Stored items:
★ ★ ★ ★ ★ ★ ★
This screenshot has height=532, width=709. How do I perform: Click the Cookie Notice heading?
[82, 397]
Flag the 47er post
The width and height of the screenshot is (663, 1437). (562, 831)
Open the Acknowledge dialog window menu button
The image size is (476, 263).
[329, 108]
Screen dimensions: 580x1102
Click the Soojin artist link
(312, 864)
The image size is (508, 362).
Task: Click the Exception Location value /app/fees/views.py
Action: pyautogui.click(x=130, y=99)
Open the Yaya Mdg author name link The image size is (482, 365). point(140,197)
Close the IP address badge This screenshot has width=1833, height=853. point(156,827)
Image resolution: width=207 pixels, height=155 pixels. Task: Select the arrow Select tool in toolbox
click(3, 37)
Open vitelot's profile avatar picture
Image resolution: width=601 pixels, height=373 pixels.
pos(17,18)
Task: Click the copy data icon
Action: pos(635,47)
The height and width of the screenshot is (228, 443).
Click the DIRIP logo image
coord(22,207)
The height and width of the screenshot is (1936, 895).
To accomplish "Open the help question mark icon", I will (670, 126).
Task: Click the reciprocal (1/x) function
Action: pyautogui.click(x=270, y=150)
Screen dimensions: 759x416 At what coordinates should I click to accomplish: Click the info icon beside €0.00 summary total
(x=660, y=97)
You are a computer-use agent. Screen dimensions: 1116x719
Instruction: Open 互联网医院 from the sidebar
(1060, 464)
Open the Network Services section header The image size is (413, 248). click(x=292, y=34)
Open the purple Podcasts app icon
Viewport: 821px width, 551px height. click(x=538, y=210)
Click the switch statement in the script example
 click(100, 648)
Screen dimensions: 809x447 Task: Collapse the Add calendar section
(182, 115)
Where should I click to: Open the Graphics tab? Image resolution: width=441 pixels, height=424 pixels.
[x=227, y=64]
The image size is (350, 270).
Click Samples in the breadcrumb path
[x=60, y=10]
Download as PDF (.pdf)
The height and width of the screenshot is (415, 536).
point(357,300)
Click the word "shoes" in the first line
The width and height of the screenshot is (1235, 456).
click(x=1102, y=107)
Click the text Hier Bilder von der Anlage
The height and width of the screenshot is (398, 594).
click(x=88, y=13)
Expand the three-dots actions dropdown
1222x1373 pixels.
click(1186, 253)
★ ★ ★ ★ ★ ★ ★
Using the records above, please retype only the run of lines from the line holding "The image size is (350, 270)." through the last line, both ends included.

The image size is (350, 270).
Click Samples in the breadcrumb path
[x=60, y=10]
Download as PDF (.pdf)
The height and width of the screenshot is (415, 536).
point(357,300)
Click the word "shoes" in the first line
The width and height of the screenshot is (1235, 456).
click(x=1102, y=107)
Click the text Hier Bilder von der Anlage
The height and width of the screenshot is (398, 594).
click(x=88, y=13)
Expand the three-dots actions dropdown
1222x1373 pixels.
click(1186, 253)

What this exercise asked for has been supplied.